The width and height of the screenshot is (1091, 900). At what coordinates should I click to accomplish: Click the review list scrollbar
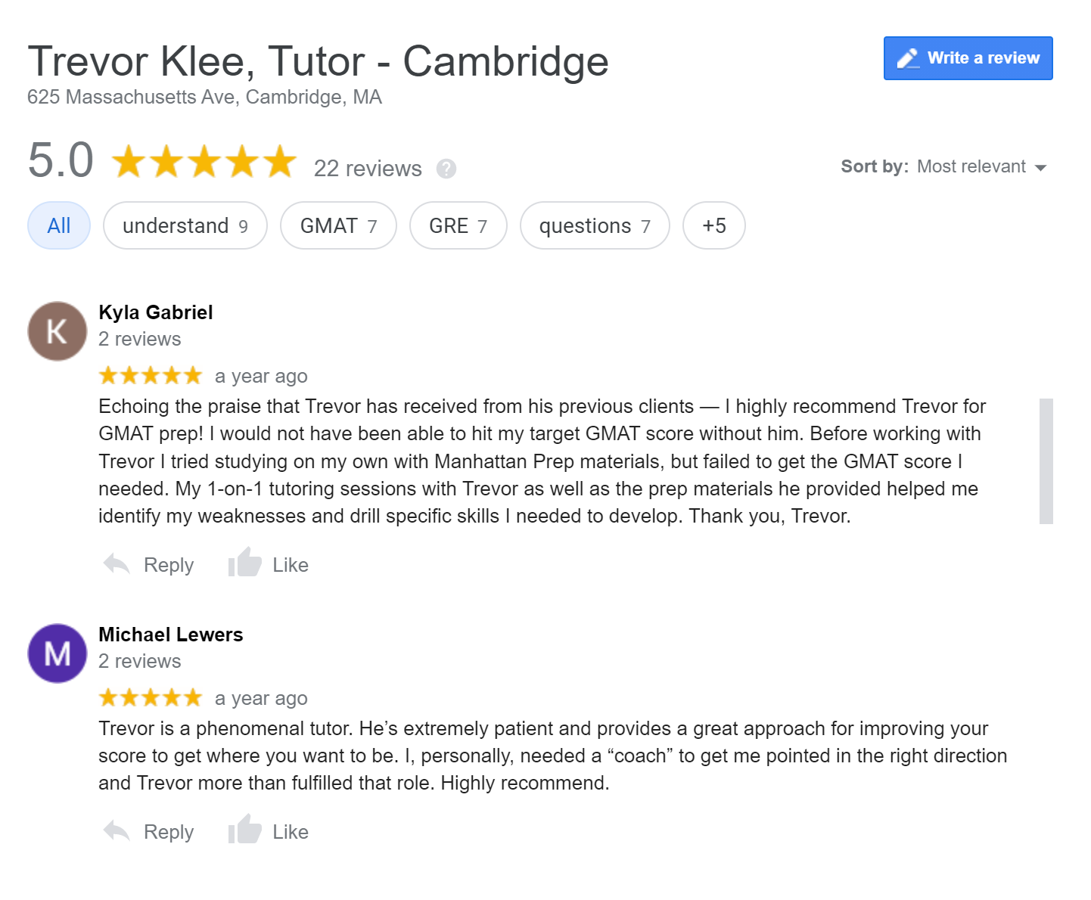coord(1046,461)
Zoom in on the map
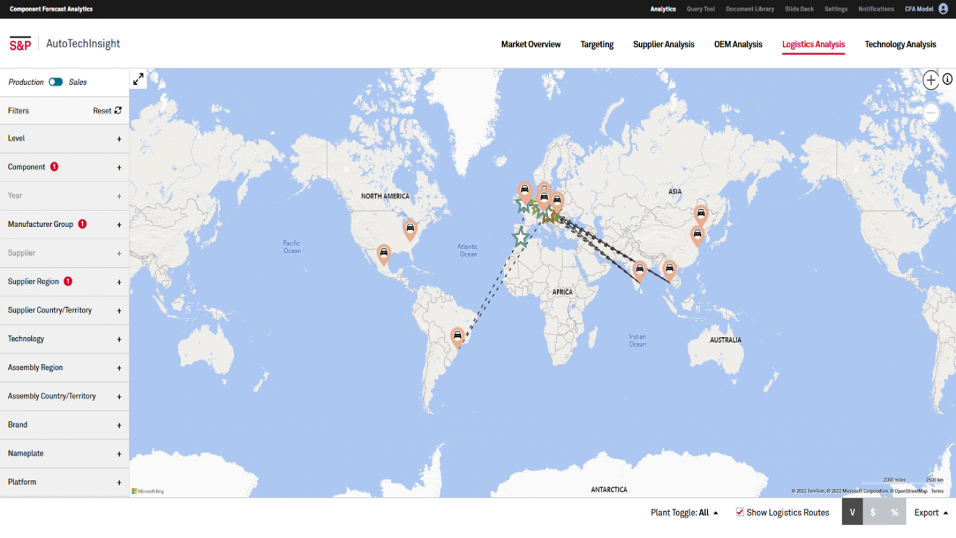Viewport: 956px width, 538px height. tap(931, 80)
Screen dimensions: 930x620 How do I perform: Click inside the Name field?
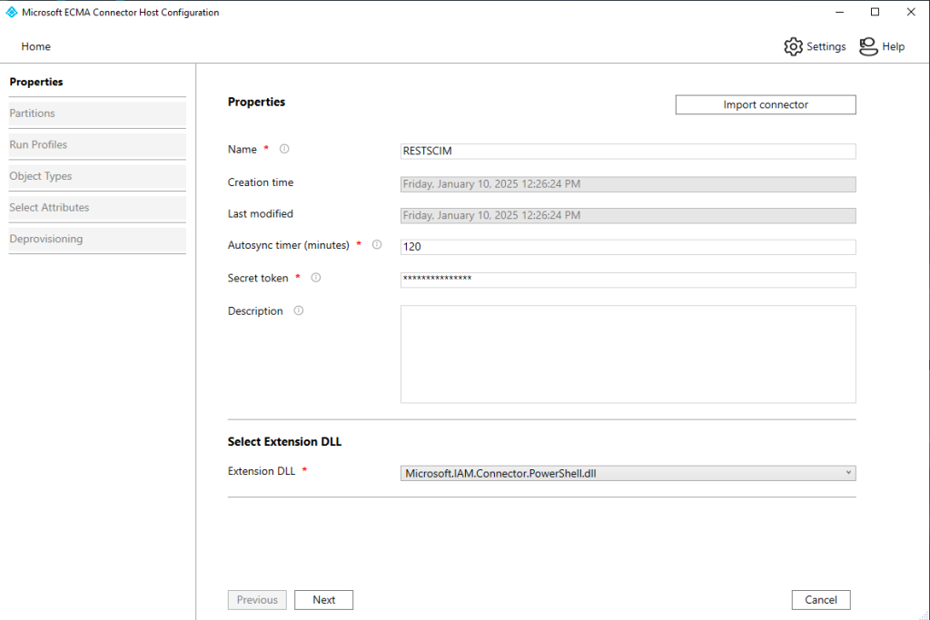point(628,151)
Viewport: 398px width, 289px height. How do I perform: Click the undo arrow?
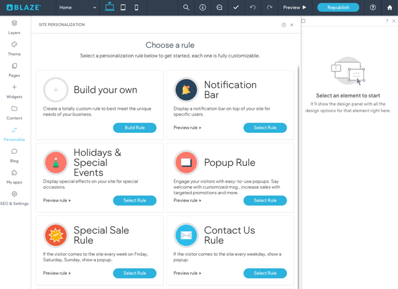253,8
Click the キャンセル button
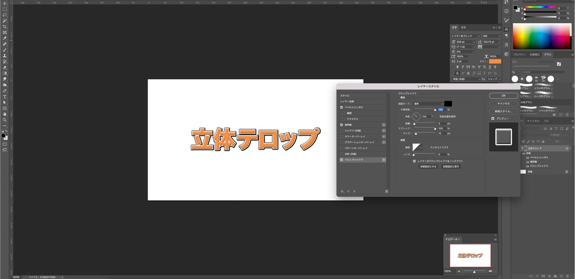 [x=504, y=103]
....
### WHAT IS BEING ASKED:
Reproduce all of the items above with their requests, offsetting every number in the answers by 138, including both the coordinates and the viewport dimensions. Omit the pictures.

### ANSWER TO THE EXERCISE:
The width and height of the screenshot is (1091, 900). At what coordinates should I click to accomplish: Click the review list scrollbar
coord(1184,599)
Zoom in on the map
Viewport: 1094px width, 676px height. tap(1069, 218)
Screen dimensions: 930x620 How do I perform: Click inside the Name field?
point(766,289)
Viewport: 398px width, 289px height. How do I perform: Click the undo arrow?
391,146
Click the キャンセル button
 [x=642, y=241]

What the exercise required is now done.